Holistische Netzplanung
Doch die Verteilernetze alleine werden die Energiewende in Österreich nicht stemmen können. Für den überregionalen Stromaustausch braucht es ein robustes Übertragungsnetz. Produktionsspitzen müssen durch Konversionsanlagen (zum Beispiel Anlagen, die grünen Strom in Wasserstoff umwandeln), Batteriespeicher und – ganz klassisch – Pumpspeicher konserviert werden. Energieverbrauch und Erzeugung werden vernetzt. In Anbetracht des verstärkten Ineinandergreifens der Energieträger und Sektoren versucht das EAG einen weißen Fleck auf der energieplanerischen Landkarte zu tilgen: Mit dem "Integrierten Netzinfrastrukturplan" sollen die bisher zersplitterten Informationen zu verschiedenen Energieformen und -trägern gebündelt und so die Grundlage für einen koordinierten Ausbau von Erzeugungs- und Übertragungsinfrastruktur unter Berücksichtigung der Wechselwirkungen und Synergien geschaffen werden.

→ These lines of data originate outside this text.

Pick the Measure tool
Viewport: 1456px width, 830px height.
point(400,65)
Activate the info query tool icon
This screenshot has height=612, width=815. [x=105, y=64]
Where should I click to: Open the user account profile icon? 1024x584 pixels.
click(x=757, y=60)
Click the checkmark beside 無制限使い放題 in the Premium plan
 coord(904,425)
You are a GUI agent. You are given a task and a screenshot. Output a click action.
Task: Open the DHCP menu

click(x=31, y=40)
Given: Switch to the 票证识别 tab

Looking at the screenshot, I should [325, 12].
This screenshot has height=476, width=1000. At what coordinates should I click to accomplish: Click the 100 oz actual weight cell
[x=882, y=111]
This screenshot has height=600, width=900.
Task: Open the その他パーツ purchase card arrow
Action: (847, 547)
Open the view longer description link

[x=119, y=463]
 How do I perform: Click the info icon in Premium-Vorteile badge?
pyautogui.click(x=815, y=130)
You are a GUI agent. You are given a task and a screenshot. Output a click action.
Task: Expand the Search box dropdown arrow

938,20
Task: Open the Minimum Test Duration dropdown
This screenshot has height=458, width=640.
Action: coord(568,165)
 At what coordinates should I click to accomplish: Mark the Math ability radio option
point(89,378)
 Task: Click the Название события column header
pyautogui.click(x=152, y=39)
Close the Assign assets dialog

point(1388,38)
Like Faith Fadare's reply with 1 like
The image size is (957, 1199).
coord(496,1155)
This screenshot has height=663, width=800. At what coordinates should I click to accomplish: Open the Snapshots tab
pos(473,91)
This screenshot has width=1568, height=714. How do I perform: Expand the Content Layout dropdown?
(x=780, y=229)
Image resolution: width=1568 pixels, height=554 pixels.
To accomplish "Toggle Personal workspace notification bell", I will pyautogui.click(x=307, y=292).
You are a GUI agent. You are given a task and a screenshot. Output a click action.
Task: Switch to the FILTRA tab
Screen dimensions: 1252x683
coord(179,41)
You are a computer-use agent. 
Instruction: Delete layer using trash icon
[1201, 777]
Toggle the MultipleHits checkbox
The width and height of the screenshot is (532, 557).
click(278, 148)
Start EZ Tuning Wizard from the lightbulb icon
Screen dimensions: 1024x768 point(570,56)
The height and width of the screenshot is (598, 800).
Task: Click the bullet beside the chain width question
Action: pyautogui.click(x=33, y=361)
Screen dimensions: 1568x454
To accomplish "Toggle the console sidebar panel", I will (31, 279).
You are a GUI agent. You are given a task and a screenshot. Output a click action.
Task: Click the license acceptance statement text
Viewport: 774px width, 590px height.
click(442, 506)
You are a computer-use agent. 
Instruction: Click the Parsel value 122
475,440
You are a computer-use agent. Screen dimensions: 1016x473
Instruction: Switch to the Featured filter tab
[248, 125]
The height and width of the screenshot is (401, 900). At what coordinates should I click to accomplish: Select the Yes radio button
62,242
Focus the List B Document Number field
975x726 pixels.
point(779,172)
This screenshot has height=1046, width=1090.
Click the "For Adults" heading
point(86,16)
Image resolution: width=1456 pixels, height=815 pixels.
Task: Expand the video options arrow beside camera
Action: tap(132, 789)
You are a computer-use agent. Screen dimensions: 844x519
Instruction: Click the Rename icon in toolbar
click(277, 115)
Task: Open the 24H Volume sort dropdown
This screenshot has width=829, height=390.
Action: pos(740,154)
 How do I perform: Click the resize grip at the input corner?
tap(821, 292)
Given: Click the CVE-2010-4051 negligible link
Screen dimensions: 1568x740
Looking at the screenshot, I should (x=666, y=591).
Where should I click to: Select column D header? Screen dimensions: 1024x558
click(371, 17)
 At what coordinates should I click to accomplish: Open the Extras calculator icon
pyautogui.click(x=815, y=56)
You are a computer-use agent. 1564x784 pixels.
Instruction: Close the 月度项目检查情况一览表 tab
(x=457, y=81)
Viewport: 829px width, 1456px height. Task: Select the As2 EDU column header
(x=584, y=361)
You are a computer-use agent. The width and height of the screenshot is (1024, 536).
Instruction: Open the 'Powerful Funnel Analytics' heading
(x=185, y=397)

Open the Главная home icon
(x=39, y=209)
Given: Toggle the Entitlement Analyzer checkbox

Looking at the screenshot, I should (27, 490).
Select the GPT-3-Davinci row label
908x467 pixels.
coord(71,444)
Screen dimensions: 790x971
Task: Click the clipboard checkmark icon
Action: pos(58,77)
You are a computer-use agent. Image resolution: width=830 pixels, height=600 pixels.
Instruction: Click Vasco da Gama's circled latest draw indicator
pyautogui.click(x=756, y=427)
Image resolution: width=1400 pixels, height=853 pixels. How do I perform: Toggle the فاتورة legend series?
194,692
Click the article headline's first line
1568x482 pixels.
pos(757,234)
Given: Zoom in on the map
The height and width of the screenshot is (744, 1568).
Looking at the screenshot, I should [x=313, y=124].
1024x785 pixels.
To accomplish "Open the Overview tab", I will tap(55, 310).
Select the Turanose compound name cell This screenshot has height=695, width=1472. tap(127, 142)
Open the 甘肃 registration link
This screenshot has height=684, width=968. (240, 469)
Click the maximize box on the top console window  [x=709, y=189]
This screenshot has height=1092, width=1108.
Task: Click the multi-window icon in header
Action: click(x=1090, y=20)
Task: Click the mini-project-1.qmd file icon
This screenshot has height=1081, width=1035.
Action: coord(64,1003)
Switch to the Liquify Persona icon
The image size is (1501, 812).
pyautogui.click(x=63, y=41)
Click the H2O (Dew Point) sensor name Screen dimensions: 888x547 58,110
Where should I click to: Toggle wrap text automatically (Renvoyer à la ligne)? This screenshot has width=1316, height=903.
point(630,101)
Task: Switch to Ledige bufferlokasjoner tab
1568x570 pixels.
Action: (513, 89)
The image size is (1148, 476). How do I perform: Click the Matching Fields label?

Aber nicht nur energiewirtschaftliche, sondern auch ökologische Aspekte stellen maßgeblich Planungsparameter dar. Im Rahmen einer strategischen Umweltprüfung werden die Umweltauswirkungen des erforderlichen Infrastrukturausbaus analysiert, verschiedene Gestaltungsformen verglichen (etwa die möglichen Verläufe einer Leitungstrasse) und die Ergebnisse in der Planung berücksichtigt – und das alles unter Einbeziehung der Öffentlichkeit. Richtig angewandt, kann die strategische Umweltprüfung die Genehmigungsverfahren der einzelnen Projekte deutlich entlasten und beschleunigen.
Ob damit auch das bei der Kommission anhängige Vertragsverletzungsverfahren wegen der (vermeintlich) unterlassenen strategischen Umweltprüfung des bereits etablierten Netzentwicklungsplans für Strom ad acta gelegt werden kann, bleibt abzuwarten. Mit Spannung erwartet wird auch das Ergebnis eines Pilotprojekts zum Thema Erdkabel: Die Frage, ob Hochspannungsleitungen ober- oder unterirdisch verlaufen sollen, hat zuletzt bei der 380-kV-Salzburg-Leitung Gemüter erregt und Gerichte beschäftigt. Mit dem EAG-Paket wird die Übertragungsnetzbetreiberin APG verpflichtet, die Machbarkeit von Erdkabel zu erforschen. Eine verpflichtende Berücksichtigung im "Integrierten Netzentwicklungsplan", wie noch in der Regierungsvorlage vorgesehen, enthält die finale Fassung des EAG hingegen nicht mehr.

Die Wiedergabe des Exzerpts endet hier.